• Work to be completed: If a line of the listing contains the string "menu", return that line.

• Provided entries:

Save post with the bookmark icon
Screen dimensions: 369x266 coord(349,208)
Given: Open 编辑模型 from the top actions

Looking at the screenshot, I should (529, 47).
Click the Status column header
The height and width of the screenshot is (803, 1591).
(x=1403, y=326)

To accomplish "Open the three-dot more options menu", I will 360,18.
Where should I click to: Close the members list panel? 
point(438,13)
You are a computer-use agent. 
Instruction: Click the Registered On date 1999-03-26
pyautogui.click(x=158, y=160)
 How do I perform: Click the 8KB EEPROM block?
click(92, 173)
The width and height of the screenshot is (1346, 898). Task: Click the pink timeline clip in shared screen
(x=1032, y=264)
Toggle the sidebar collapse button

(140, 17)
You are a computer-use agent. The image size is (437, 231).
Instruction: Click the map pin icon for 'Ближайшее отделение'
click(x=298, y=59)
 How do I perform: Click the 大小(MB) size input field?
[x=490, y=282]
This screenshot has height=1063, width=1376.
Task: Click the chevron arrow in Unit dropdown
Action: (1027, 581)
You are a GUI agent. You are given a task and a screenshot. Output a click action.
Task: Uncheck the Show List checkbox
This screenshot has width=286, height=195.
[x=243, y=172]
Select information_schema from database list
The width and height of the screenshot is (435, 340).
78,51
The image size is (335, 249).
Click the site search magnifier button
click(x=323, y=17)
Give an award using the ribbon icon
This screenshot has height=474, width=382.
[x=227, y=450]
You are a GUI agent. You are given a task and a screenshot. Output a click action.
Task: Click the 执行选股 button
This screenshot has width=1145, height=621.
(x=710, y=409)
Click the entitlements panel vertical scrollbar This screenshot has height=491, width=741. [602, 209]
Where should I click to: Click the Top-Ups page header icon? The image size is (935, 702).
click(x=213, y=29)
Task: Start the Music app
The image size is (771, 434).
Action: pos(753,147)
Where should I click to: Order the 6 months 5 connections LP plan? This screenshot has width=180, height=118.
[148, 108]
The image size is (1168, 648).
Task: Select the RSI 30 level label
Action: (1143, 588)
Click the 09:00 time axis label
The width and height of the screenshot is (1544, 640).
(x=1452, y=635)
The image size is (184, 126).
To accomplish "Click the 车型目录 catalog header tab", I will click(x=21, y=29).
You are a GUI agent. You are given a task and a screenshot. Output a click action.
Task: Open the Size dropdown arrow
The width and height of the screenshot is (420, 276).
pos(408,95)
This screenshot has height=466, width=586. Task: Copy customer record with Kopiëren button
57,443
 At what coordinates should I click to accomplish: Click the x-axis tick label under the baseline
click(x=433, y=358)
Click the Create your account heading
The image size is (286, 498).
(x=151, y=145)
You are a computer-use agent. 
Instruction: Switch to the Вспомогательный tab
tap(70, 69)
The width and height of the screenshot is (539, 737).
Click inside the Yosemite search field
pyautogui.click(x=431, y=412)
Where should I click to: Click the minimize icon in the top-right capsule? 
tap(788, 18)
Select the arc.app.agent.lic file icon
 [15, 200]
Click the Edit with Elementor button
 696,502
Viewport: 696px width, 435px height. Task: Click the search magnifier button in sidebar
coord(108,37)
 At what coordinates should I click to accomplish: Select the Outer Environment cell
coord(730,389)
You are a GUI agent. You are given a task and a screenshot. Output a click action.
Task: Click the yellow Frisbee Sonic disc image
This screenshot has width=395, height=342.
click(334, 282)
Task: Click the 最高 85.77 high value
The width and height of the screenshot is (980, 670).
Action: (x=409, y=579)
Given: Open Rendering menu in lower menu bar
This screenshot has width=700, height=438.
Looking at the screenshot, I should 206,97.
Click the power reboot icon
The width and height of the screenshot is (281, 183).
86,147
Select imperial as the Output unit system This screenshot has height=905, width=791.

• Written answer:
To accomplish "Open the three-dot more options menu", I will 360,18.
Given: Open Rendering menu in lower menu bar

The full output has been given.